- _Extract_:
BEGIN

Research Project: Biologically-Based Products for Insect Pest Control and Emerging Needs in Agriculture

Location: Biological Control of Insects Research

Title: Beyond cellular immunity: On the biological significance of insect hemocytes

Author
item Stanley, David
item HAAS, ERIC - Creighton University
item KIM, YONGGYUN - Andong National University

Submitted to: Cells
Publication Type: Peer Reviewed Journal
Publication Acceptance Date: 2/10/2023
Publication Date: 2/12/2023
Citation: Stanley, D.W., Haas, E.J., Kim, Y. 2023. Beyond cellular immunity: On the biological significance of insect hemocytes. Cells. 12(4). Article 599. https://doi.org/10.3390/cells12040599.
DOI: https://doi.org/10.3390/cells12040599

Interpretive Summary: Insect cellular immune defenses are biologically costly because many cells are lost in the immune responses and must be replaced. We posed the hypothesis that such loss and replacement of immune cells would be a better investment if the immune cells contributed to aspects of insect biology that are unrelated to immunity. We think of this as immune cell actions beyond immunity. Here, we present information on immune cell actions beyond immunity. These include transporting iron, constructing body structures, surviving severe oxygen shortages, clearing out dead cells during nervous system development and developing specialized niches in which immune cells are created. We propose the broad biological roles of immune cells extends considerable beyond immunity.

END

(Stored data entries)
BEGIN

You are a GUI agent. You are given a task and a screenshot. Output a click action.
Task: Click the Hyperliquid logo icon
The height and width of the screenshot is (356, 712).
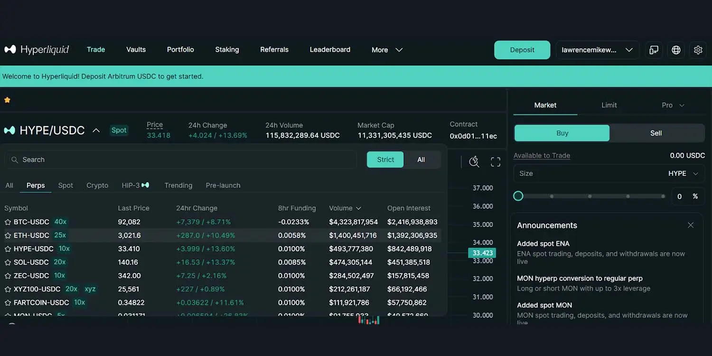click(x=10, y=49)
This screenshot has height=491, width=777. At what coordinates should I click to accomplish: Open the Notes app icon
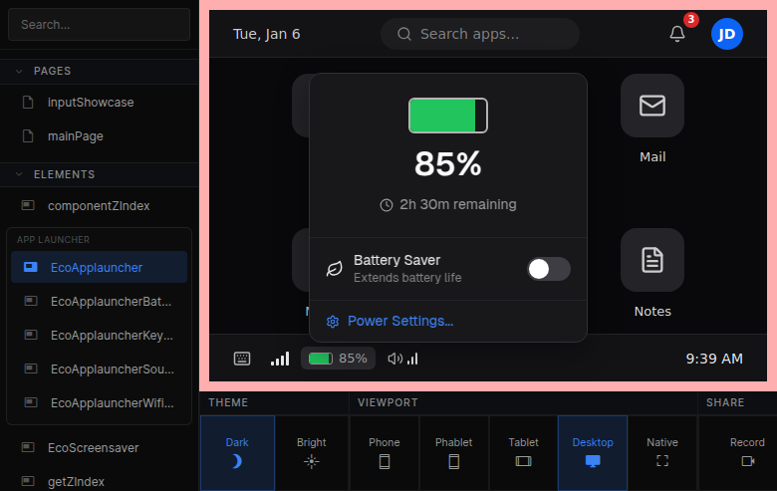click(x=652, y=261)
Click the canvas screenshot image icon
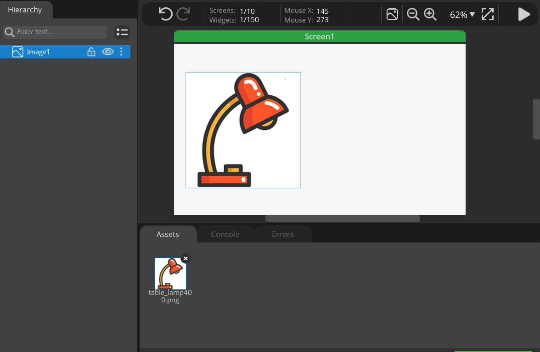This screenshot has width=540, height=352. tap(392, 14)
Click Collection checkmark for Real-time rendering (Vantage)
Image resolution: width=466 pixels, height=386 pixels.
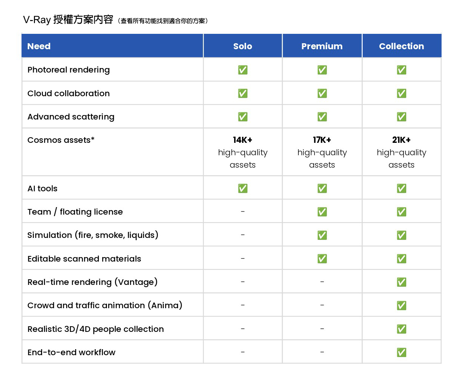point(401,282)
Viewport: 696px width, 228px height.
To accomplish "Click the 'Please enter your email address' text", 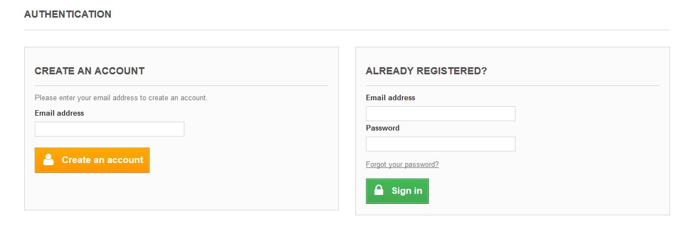I will (121, 98).
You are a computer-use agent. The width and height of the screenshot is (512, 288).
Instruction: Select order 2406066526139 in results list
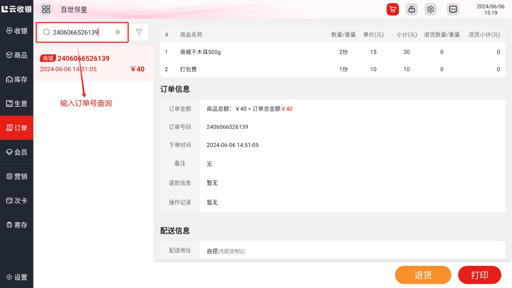pyautogui.click(x=93, y=63)
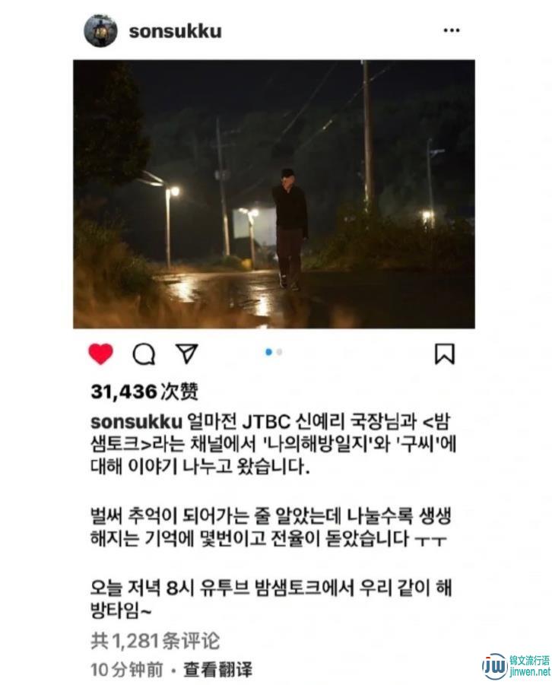The image size is (552, 685).
Task: Click the 10分钟前 timestamp
Action: coord(126,669)
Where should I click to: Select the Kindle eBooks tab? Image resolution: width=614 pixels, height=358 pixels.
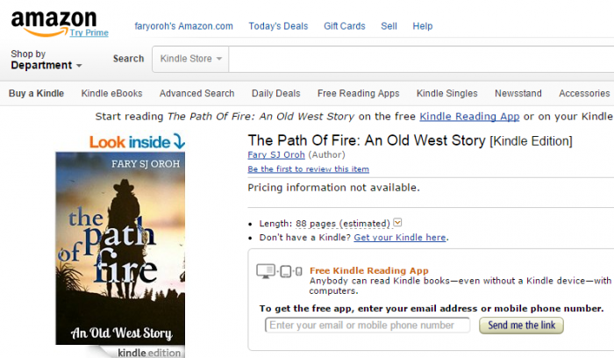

END

- _Exercises to complete_:
1. Copy the passage from the hemocyte research summary between "Submitted to: Cells" and "Article 599. https://doi.org/10.3390/cells12040599.", inclusive, word for word.
2. According to the hemocyte research summary, why are insect cellular immune defenses biologically costly?
3. Write what comes next in the hemocyte research summary, picking up after its final sentence.
The rows above aren't needed for any of this work.

- _Written responses_:
1.
Submitted to: Cells
Publication Type: Peer Reviewed Journal
Publication Acceptance Date: 2/10/2023
Publication Date: 2/12/2023
Citation: Stanley, D.W., Haas, E.J., Kim, Y. 2023. Beyond cellular immunity: On the biological significance of insect hemocytes. Cells. 12(4). Article 599. https://doi.org/10.3390/cells12040599.

2. Many cells are lost in the immune responses and must be replaced.

3.
Technical Abstract: Insect immunity is assorted into humoral and cellular immune reactions. Humoral reactions involve regulated production of anti-microbial peptides (AMPs) which directly kill microbial invaders at the membrane and intracellular levels. In cellular immune reactions, circulating and sessile hemocytes are mobilized to sites of infections, where they directly engage invading microbes. Hemocytes reduce numbers of microbes by phagocytosis and formation of melanized nodules. Nodulation reactions involve formation of microaggregates of a few hemocytes with attached microbial cells. The microaggregates grow into larger nodules that are finally melanized via active phenol oxidase and attached to internal body walls or organs. These reactions involve investments with millions of hemocytes, depending on the host sizes, that are later replaced by hematopoiesis at a high biological cost. Here, we considered the high biological costs of maintaining and replacing hemocytes would be a better investment if hemocytes carried out meaningful biological actions unrelated to cellular immunity. This idea allows us to treat a set of 10 hemocyte actions that are not directly involved in immunity, some of which, so far, are known only in Drosophila melanogaster. These include 1/ their actions in molting and development, 2/ in surviving severe hypoxia, 3/ producing PPO and its actions beyond immunity, 4/ producing vitellogenin in a leafhopper, 5/ recognition and responses to cancer in Drosophila, 6/ non-immune actions in Drosophila, 7/ clearing apoptotic cells during development of the central nervous system, 8/ developing hematopoietic niches in Drosophila, 9/ synthesis and transport of a lipoprotein, and, 10/ hemocyte roles in iron transport. We propose the biological significance of hemocytes extends considerably beyond immunity.